@Datseris Yeah, my ambition is to put this in julia
itself. I think it is possible to do this in a backward compatible manner so this might even be possible to do within 1.x. But, as @tim.holy says, they might be some edge cases or even some fatal flaw at the moment. So I think it’s a good idea to explore this as an external package.
@tim.holy Before writing this, I (naively) thought the analysis of the user code would be much simpler. So, initially, I thought I’d automatically figure out the state variables. It then turned out that it was a rather hard problem so I had to backoff a bit in terms of the UI and let the user manually specify the states by listing them after @floop begin
. So, yeah, hooking into the compiler become more appealing while writing FLoops.jl. Thanks a lot for preparing the plugable compiler path infrastructure!
@c42f Exactly! The basic idea is that collection authors know much more about their collection types than the compiler. foldl
-based iteration is a way to let them express their knowledge more naturally.

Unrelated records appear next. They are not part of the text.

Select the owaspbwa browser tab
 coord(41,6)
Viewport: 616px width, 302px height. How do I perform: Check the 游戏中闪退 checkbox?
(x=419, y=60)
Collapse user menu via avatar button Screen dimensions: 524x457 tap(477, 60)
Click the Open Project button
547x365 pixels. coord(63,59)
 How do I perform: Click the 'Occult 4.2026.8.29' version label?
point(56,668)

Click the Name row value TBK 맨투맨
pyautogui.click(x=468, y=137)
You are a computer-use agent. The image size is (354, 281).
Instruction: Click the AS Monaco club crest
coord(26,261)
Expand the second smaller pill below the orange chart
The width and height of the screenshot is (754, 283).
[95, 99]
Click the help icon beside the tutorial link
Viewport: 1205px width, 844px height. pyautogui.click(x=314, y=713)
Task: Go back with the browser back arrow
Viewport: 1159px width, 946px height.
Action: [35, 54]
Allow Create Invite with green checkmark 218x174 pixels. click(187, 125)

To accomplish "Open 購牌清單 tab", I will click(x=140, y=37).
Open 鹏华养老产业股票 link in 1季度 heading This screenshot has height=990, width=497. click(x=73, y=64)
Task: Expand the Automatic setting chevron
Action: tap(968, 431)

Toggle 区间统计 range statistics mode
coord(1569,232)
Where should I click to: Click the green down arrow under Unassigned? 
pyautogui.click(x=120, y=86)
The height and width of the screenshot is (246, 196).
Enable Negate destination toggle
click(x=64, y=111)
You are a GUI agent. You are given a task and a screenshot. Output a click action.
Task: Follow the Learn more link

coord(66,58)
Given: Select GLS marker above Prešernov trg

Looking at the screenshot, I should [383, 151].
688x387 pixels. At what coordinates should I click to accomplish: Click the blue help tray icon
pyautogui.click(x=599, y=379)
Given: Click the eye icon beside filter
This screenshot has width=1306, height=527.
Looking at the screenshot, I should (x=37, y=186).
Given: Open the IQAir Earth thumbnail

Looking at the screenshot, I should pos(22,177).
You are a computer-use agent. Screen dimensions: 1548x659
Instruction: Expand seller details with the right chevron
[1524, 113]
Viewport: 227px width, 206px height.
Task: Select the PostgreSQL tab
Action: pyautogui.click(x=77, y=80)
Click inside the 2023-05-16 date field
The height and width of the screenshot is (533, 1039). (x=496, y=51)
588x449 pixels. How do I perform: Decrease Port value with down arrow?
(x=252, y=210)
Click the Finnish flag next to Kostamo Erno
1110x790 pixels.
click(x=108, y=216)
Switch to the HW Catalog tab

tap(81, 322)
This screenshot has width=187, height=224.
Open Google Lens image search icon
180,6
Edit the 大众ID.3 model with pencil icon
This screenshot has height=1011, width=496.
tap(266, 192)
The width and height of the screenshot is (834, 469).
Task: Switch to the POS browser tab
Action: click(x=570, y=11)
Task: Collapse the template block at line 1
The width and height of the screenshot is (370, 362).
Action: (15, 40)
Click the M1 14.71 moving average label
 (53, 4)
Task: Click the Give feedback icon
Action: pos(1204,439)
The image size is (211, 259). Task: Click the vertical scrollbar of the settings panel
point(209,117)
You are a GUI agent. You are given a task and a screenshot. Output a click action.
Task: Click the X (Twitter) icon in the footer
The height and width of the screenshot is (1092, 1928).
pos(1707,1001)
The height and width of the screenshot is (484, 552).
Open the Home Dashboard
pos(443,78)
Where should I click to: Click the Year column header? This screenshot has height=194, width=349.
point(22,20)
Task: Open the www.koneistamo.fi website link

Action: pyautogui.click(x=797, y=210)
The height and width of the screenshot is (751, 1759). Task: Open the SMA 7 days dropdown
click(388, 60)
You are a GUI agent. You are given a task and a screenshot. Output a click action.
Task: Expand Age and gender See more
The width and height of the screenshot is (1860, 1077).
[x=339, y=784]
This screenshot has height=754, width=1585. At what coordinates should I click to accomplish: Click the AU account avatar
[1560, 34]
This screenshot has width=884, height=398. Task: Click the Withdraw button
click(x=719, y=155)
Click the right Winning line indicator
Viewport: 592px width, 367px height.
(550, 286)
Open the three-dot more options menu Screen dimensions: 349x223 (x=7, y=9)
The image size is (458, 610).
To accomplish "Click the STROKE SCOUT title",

Are you referring to that it’s hard to efficiently mutate variables of the outer scope? I think this is why it is important to use foldl
rather than foreach
as the lowering target. Since foldl
takes the function of the form (state, input) -> state′
, there is no need to mutate the variables of outer scope via the boxing used by the usual lowering of closure. All the changes during the loop can stay in state
(a named tuple) and assigned back to the original variables after the loop is finished. OTOH, using foreach
would have this problem.
Haha, thanks It was kind of a fun moment when I figured out how to do it.
@oschulz Thanks! Good to know you like it. I need JuliaVariables.jl and MLStyle.jl during macro expansion time so I can’t make them optional. I’m using JuliaVariables.jl as I just didn’t want to implement scope analysis myself (as it sounds like a hairy problem). I use MLStyle.jl as it is already a dependency of JuliaVariables.jl and I’ve been wanting to try it out in a non-trivial package. Regarding the concern of the dependencies, it looks like MLStyle.jl has no dependencies and uses DataFrames.jl only during test.